What is required: From the first line to the last, copy the listing below word for word.

Input:
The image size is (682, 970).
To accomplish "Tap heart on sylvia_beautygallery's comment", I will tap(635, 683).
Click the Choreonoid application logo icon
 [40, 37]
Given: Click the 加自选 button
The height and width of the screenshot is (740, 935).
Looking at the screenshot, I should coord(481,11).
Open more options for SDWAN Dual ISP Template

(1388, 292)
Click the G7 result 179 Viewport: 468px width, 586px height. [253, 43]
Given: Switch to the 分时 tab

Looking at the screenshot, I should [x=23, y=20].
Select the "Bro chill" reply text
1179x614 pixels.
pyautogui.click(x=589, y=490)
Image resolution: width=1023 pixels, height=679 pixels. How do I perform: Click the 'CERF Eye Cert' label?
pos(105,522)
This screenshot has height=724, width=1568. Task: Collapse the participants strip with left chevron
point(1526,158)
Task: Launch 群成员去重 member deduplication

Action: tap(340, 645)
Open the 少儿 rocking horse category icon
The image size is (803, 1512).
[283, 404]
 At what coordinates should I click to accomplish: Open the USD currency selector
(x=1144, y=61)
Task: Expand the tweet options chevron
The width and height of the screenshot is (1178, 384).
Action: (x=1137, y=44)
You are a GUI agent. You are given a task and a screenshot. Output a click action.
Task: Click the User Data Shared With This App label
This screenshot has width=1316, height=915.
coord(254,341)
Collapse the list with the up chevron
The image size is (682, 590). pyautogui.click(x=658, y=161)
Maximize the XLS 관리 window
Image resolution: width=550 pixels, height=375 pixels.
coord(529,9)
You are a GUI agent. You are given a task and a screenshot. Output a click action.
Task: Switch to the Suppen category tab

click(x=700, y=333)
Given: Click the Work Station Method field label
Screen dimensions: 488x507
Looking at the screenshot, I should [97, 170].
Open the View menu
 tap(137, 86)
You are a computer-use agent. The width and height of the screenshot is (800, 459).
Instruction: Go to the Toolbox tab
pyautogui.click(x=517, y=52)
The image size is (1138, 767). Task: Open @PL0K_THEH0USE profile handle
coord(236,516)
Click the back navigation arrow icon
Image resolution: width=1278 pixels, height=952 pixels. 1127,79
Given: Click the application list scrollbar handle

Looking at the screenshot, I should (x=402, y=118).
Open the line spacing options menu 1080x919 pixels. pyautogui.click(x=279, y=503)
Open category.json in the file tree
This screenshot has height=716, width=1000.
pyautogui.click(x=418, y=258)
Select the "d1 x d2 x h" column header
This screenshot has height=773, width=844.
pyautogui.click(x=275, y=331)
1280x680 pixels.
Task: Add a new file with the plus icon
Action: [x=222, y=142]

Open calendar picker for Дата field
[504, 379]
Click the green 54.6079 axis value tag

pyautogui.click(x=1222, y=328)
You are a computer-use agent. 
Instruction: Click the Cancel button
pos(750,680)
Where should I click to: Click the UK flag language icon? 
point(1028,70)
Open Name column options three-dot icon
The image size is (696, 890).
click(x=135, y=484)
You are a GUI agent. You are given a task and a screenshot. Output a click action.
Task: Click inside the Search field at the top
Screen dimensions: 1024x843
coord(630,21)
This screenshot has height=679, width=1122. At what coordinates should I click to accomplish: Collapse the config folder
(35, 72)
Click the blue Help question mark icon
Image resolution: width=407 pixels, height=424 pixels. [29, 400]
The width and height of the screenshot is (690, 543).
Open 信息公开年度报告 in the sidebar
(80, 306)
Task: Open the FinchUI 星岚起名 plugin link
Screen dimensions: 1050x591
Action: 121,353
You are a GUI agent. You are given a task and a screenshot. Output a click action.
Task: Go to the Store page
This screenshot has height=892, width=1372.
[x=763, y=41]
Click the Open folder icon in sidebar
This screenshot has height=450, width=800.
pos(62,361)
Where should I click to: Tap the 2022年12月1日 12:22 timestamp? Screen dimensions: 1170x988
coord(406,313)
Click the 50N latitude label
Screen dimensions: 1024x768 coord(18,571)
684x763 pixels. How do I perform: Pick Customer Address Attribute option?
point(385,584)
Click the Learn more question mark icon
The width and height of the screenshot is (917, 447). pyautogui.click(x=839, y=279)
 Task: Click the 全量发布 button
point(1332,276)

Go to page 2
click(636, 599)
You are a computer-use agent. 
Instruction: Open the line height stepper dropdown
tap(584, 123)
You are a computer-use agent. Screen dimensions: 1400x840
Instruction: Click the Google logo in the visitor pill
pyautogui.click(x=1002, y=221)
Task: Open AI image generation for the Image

Written reply:
The image size is (682, 970).
To accomplish "Tap heart on sylvia_beautygallery's comment", I will tap(635, 683).
Click the Choreonoid application logo icon
 [40, 37]
Given: Click the 加自选 button
The height and width of the screenshot is (740, 935).
Looking at the screenshot, I should coord(481,11).
Open more options for SDWAN Dual ISP Template

(1388, 292)
Click the G7 result 179 Viewport: 468px width, 586px height. [253, 43]
Given: Switch to the 分时 tab

Looking at the screenshot, I should [x=23, y=20].
Select the "Bro chill" reply text
1179x614 pixels.
pyautogui.click(x=589, y=490)
Image resolution: width=1023 pixels, height=679 pixels. How do I perform: Click the 'CERF Eye Cert' label?
pos(105,522)
This screenshot has height=724, width=1568. Task: Collapse the participants strip with left chevron
point(1526,158)
Task: Launch 群成员去重 member deduplication

Action: tap(340, 645)
Open the 少儿 rocking horse category icon
The image size is (803, 1512).
[283, 404]
 At what coordinates should I click to accomplish: Open the USD currency selector
(x=1144, y=61)
Task: Expand the tweet options chevron
The width and height of the screenshot is (1178, 384).
Action: (x=1137, y=44)
You are a GUI agent. You are given a task and a screenshot. Output a click action.
Task: Click the User Data Shared With This App label
This screenshot has width=1316, height=915.
coord(254,341)
Collapse the list with the up chevron
The image size is (682, 590). pyautogui.click(x=658, y=161)
Maximize the XLS 관리 window
Image resolution: width=550 pixels, height=375 pixels.
coord(529,9)
You are a GUI agent. You are given a task and a screenshot. Output a click action.
Task: Switch to the Suppen category tab

click(x=700, y=333)
Given: Click the Work Station Method field label
Screen dimensions: 488x507
Looking at the screenshot, I should [97, 170].
Open the View menu
 tap(137, 86)
You are a computer-use agent. The width and height of the screenshot is (800, 459).
Instruction: Go to the Toolbox tab
pyautogui.click(x=517, y=52)
The image size is (1138, 767). Task: Open @PL0K_THEH0USE profile handle
coord(236,516)
Click the back navigation arrow icon
Image resolution: width=1278 pixels, height=952 pixels. 1127,79
Given: Click the application list scrollbar handle

Looking at the screenshot, I should (x=402, y=118).
Open the line spacing options menu 1080x919 pixels. pyautogui.click(x=279, y=503)
Open category.json in the file tree
This screenshot has height=716, width=1000.
pyautogui.click(x=418, y=258)
Select the "d1 x d2 x h" column header
This screenshot has height=773, width=844.
pyautogui.click(x=275, y=331)
1280x680 pixels.
Task: Add a new file with the plus icon
Action: [x=222, y=142]

Open calendar picker for Дата field
[504, 379]
Click the green 54.6079 axis value tag

pyautogui.click(x=1222, y=328)
You are a computer-use agent. 
Instruction: Click the Cancel button
pos(750,680)
Where should I click to: Click the UK flag language icon? 
point(1028,70)
Open Name column options three-dot icon
The image size is (696, 890).
click(x=135, y=484)
You are a GUI agent. You are given a task and a screenshot. Output a click action.
Task: Click inside the Search field at the top
Screen dimensions: 1024x843
coord(630,21)
This screenshot has height=679, width=1122. At what coordinates should I click to accomplish: Collapse the config folder
(35, 72)
Click the blue Help question mark icon
Image resolution: width=407 pixels, height=424 pixels. [29, 400]
The width and height of the screenshot is (690, 543).
Open 信息公开年度报告 in the sidebar
(80, 306)
Task: Open the FinchUI 星岚起名 plugin link
Screen dimensions: 1050x591
Action: 121,353
You are a GUI agent. You are given a task and a screenshot. Output a click action.
Task: Go to the Store page
This screenshot has height=892, width=1372.
[x=763, y=41]
Click the Open folder icon in sidebar
This screenshot has height=450, width=800.
pos(62,361)
Where should I click to: Tap the 2022年12月1日 12:22 timestamp? Screen dimensions: 1170x988
coord(406,313)
Click the 50N latitude label
Screen dimensions: 1024x768 coord(18,571)
684x763 pixels. How do I perform: Pick Customer Address Attribute option?
point(385,584)
Click the Learn more question mark icon
The width and height of the screenshot is (917, 447). pyautogui.click(x=839, y=279)
 Task: Click the 全量发布 button
point(1332,276)

Go to page 2
click(636, 599)
You are a computer-use agent. 
Instruction: Open the line height stepper dropdown
tap(584, 123)
You are a computer-use agent. Screen dimensions: 1400x840
Instruction: Click the Google logo in the visitor pill
pyautogui.click(x=1002, y=221)
Task: Open AI image generation for the Image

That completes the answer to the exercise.